In this online exclusive we ask authors to share books, art, music, writing prompts, films—anything and everything—that has inspired them in their writing. We see this as a place for writers to turn to for ideas that will help feed their creative process.
“Translating poems from Korean or Russian into English really increases the molecules of sound and sense in my head, makes me feel more attuned. Yorkshire Gold tea when good coffee isn’t available, and many books and works of art and music work for me too. But sometimes, if things aren’t going well, I’ll start reading a book that I both truly admire and, for whatever reasons, can’t get engaged with. After reading for a while, my mind gets pitched into the perfect state for a new creative act. It feels cleansed.
“I listen to arpeggios when I need help moving along in my writing. An arpeggio is a musical chord drawn out, note by note, ascending or descending, like a spinning wheel of notes. Arpeggios slow down time, letting our ears isolate and identify each note in a chord. And yet, when you listen to fast tempo music that contains arpeggios, your ear doesn’t know exactly what to do. The notes are going quickly but the chords are moving slowly.
“When I can’t write, I write. I write without expectation. I sit down and make the tips of my fingers touch the cool keys of my laptop, feel the connection, and let the words fall out without judgment. I ask. I explore. I release. I figure I can throw it all away anyway. I write for nothing more than relief. I don’t worry about being stuck in my writing because it is the writing itself that unsticks me. It is the magic made from letting the words slide out, collect, gather, bounce off each other; the childhood game of word association. No rules other than keeping the words coming.

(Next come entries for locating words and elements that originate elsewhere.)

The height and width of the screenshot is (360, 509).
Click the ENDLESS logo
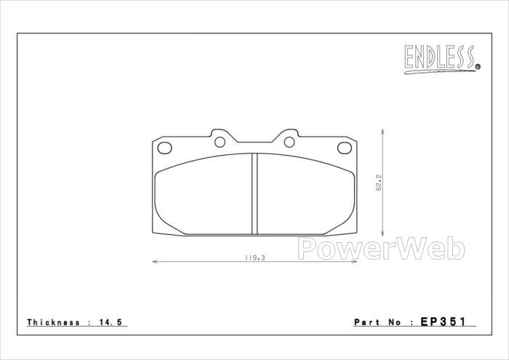pyautogui.click(x=442, y=59)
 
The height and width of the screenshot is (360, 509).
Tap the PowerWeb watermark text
pyautogui.click(x=381, y=248)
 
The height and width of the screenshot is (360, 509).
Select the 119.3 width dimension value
pyautogui.click(x=254, y=257)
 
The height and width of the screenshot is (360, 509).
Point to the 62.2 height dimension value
pyautogui.click(x=379, y=183)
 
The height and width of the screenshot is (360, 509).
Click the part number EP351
pyautogui.click(x=443, y=321)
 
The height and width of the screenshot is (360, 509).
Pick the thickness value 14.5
pyautogui.click(x=111, y=322)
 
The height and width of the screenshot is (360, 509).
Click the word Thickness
pyautogui.click(x=54, y=322)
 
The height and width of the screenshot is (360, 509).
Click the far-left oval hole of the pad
pyautogui.click(x=164, y=148)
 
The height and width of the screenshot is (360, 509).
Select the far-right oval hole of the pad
pyautogui.click(x=345, y=148)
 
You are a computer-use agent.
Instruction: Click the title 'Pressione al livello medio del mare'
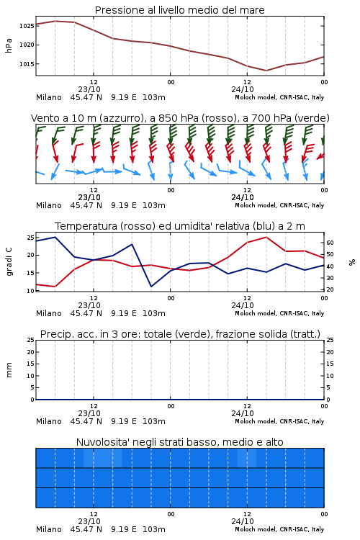(179, 10)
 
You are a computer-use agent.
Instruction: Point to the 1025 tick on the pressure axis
(27, 26)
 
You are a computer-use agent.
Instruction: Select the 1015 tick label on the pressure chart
(27, 64)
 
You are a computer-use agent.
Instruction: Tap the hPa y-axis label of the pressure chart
(9, 45)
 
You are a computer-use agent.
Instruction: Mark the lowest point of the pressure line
(266, 71)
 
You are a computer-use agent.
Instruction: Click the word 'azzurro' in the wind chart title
(121, 118)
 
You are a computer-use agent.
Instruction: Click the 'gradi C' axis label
(9, 262)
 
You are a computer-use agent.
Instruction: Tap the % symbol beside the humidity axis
(352, 262)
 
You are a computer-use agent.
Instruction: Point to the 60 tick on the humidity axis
(330, 243)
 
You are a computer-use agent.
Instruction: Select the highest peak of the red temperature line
(266, 237)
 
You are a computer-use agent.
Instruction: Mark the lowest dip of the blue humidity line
(151, 287)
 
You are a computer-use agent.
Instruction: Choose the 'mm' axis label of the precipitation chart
(9, 370)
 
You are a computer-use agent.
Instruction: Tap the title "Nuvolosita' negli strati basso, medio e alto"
(179, 442)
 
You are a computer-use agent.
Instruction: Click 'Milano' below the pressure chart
(48, 97)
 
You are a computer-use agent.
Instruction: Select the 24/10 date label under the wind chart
(243, 197)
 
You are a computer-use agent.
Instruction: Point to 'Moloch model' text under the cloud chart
(256, 529)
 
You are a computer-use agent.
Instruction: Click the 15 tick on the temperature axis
(31, 273)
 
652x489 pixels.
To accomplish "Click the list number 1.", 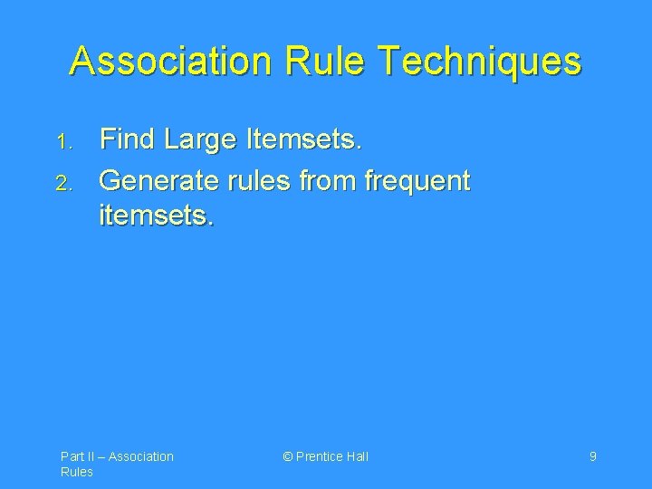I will coord(61,142).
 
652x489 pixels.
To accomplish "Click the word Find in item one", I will coord(127,139).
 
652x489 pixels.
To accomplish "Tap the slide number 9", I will coord(592,456).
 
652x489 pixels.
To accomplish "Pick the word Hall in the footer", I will coord(358,456).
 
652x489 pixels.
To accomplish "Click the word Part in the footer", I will coord(72,456).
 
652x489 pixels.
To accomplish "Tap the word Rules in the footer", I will coord(76,472).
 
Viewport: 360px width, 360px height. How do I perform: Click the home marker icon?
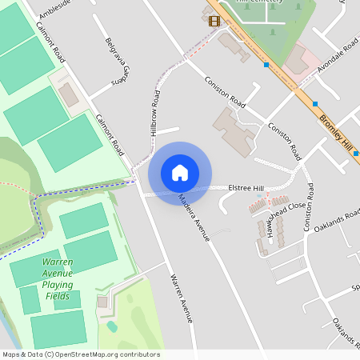tap(180, 173)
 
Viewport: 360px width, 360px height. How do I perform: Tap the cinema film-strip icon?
tap(214, 21)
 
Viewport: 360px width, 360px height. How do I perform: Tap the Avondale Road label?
tap(339, 54)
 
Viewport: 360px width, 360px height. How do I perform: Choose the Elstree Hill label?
tap(246, 187)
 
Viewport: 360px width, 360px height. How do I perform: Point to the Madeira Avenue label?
tap(194, 217)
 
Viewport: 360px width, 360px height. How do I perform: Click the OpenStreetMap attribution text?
tap(80, 354)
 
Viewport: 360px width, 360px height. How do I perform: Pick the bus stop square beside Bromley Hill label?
tap(316, 103)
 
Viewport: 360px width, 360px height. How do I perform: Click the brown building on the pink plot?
tap(297, 58)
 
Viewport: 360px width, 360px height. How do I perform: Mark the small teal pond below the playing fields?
tap(113, 326)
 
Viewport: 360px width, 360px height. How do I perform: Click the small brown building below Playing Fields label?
tap(102, 302)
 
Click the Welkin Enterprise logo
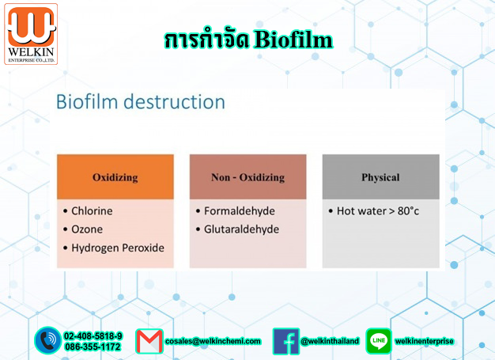click(31, 34)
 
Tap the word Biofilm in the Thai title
click(293, 40)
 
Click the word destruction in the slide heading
click(174, 102)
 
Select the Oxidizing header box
click(115, 177)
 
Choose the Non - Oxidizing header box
click(248, 177)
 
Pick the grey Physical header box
click(380, 177)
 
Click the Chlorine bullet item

“When I’m stuck or can’t make headway, I take a step back and reaffirm my commitment to this particular project. Am I really driven this way? Do I have something new to contribute? If yes, I take a few deep breaths to take this in and feel it. I may do a few restorative yoga poses. Child’s pose is so good for embodying humility toward the artistic process. I’ll then maybe cook a simple meal as the physicality of just making can often push my mind forward. Here’s my recipe for roasted potatoes: Slather cut yukon gold potatoes in olive oil and coconut oil.
“To be honest, writing can be a torturous affair. You have all of these emotions and scenes in your head, colorful and wordless. But when you write them down, in black and white, and look for a language, it often feels wrong. As if the translator between your head and your typing hands has failed. Or as Hemingway once said: ‘The first draft of anything is shit.’ I wish that had changed over the years, but it remains the same with every book, and for me the first draft is the most difficult.
“A few times a year, usually in the dead of winter, I’m overcome by a remarkably strong urge to simply disappear. I pack up my cats and computer, climb in the car, and head to my family’s summerhouse in Rhode Island, which I am fortunate to have, and where I often remain for weeks on end. Once there, I am absurdly habit-forming: I write from nine to three; take long, music-fueled walks along the river; write again from five to seven; and finally reward myself with red wine, dinner, and whatever TV show I’m currently immersed in.
“When I have writer’s block, I feel trapped in a small, airless box. When I watch movies, I feel free, so it only makes sense that I run to movies when I’m stuck. A few years ago, I decided to watch more classic and foreign films. I haven’t suffered significant writer’s block since. Sure, I get temporarily jammed from time to time. Who knows why? I suppose the blank page can be terrifying, and sometimes I don’t feel particularly brave. But great movies remind me that storytelling can be incredibly fun. Having fun is liberating. Liberation is freedom.
“I find that the most useful approach to getting seriously unstuck is to stop talking about the work completely. I do not mean to stop writing, or to stop showing up for a regular practice of writing. I mean to stop bringing it up in conversation, to stop answering questions about it, to stop describing or summarizing it transactionally, to stop seeking mirroring from others in relation to it, to stop letting others in on it (or the self out of it) completely. To enter into an airtight relationship with the questions and the uncertainties of the work.
“Every writer’s universe is a museum—there’s a permanent collection of concerns and obsessions and themes, then there are temporary rotating exhibitions, and then there are inventories of objects and curiosities that the writer has yet to employ. I led a writing exercise once where students listed the themes that pervade their work (their ‘permanent collection’), some present fixations or obsessions (their ‘rotating exhibitions’), and future topics they were interested in (their ‘inventory’).